On the 15th of May my husband, with Captain Guthrie and other spies, came home about dark and wanted supper; to procure which I requested one of the spies to accompany me to the spring and spring-house, and William Maxwell complied with my request. While at the spring and spring-house we both distinctly heard a sound like the bleating of a lamb or fawn. This greatly alarmed us and induced us to make a hasty retreat into the house. Whether this was an Indian decoy, or a warning of what I was to pass through, I am unable to determine. But from this time and circumstance I became considerably alarmed, and entreated my husband to remove me to some place more secure from Indian cruelties. But Providence had designed that I should become a victim to their rage, and that mercy should be made manifest in my deliverance.
On the night of the 21st of May two of the spies, Mr. James Davis and Mr. Sutton, came to lodge at our house, and on the morning of the 22d, at daybreak, when the horn blew at the blockhouse, which was within sight of our house and distant about two hundred yards, the two men got up and went out. I was also awake, and saw the door open, and thought, after I was taken prisoner, that the scouts had left it open. I intended to rise immediately, but having a child at the breast, and it being awakened, I lay with it at the breast to get it to sleep again, and accidentally fell asleep myself. The spies have since informed me that they returned to the house again, and found that I was sleeping; that they softly fastened the door and went immediately to the blockhouse, and those who examined the house after the scene was over say that both doors had the appearance of being broken open.
The first thing I knew from falling asleep was the Indians pulling me out of bed by my feet. I then looked up and saw the house full of Indians, every one having his gun in his left hand and tomahawk in his right. Beholding the danger in which I was, I immediately jumped to the floor on my feet, with the young child in my arms. I then took a petticoat to put on, having on only the one in which I slept; but the Indians took it from me, and as many as I attempted to put on they succeeded in taking from me, so that I had to go just as I had been in bed. While I was struggling with some of the savages for clothing, others of them went and took the children out of another bed, and immediately took the two feather beds to the door and emptied them.
The savages immediately began their work of plunder and devastation. What they were unable to carry with them they destroyed. While they were at their work, I made to the door, and succeeded in getting out with one child in my arms and another by my side; but the other little boy was so much displeased by being so early disturbed in the morning that he would not come to the door.

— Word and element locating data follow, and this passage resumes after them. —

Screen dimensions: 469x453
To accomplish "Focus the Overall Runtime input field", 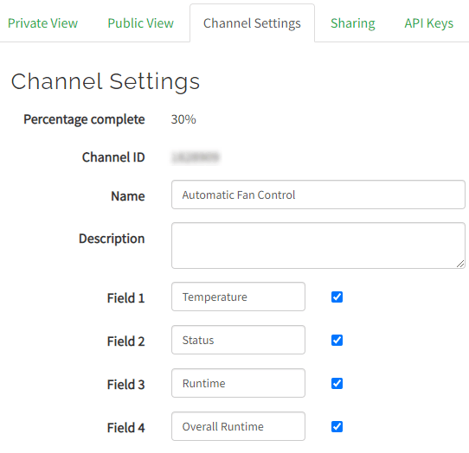I will click(x=238, y=426).
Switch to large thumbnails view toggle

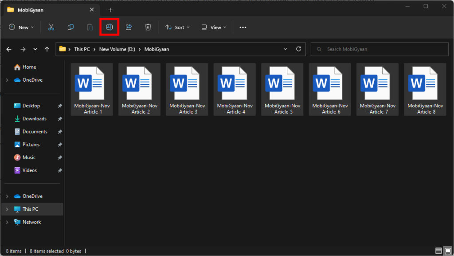pyautogui.click(x=447, y=251)
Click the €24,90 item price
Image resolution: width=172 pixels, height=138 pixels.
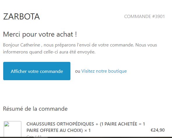point(158,130)
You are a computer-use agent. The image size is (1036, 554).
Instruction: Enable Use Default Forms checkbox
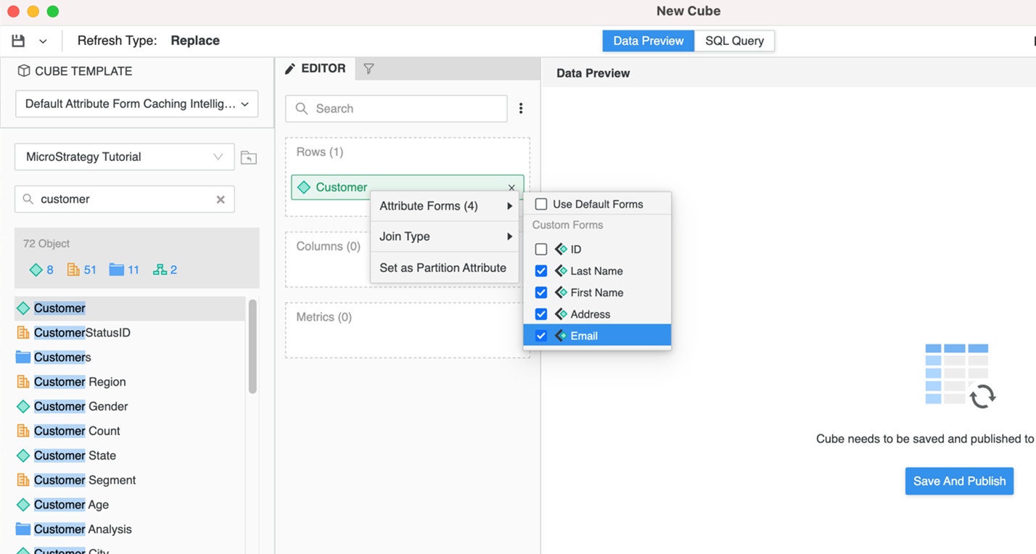click(x=541, y=204)
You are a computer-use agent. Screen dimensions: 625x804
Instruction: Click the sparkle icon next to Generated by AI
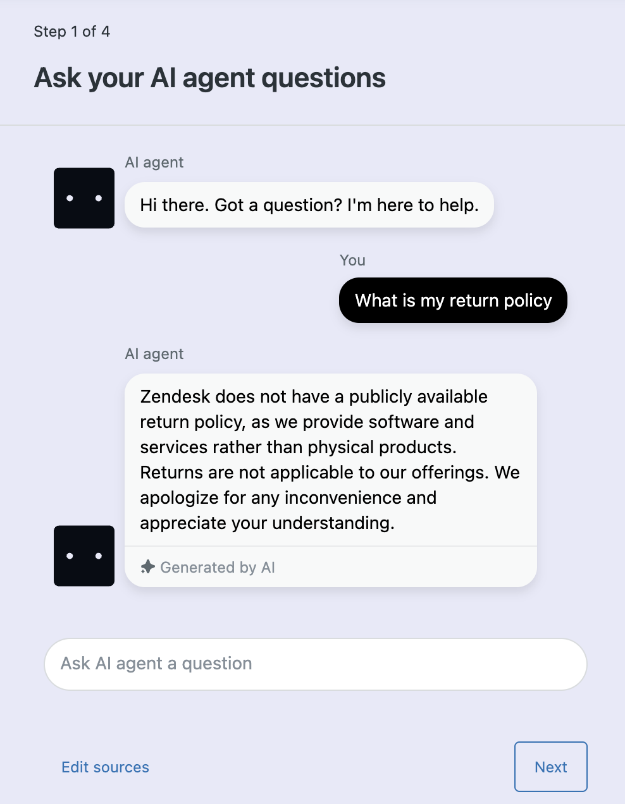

When I got out I saw Mr. Wolf, one of the soldiers, going to the spring for water, and beheld two or three of the savages attempting to get between him and the blockhouse; but Mr. Wolf was unconscious of his danger, for the savages had not yet been discovered. I then gave a terrific scream, by which means Mr. Wolf discovered his danger and started to run for the blockhouse. Seven or eight of the Indians fired at him, but the only injury he received was a bullet in his arm, which broke it. He succeeded in making his escape to the blockhouse. When I raised the alarm, one of the Indians came up to me with his tomahawk as though about to take my life; a second came and placed his hand before my mouth and told me to hush, when a third came with a lifted tomahawk and attempted to give me a blow; but the first that came raised his tomahawk and averted the blow, and claimed me as his squaw.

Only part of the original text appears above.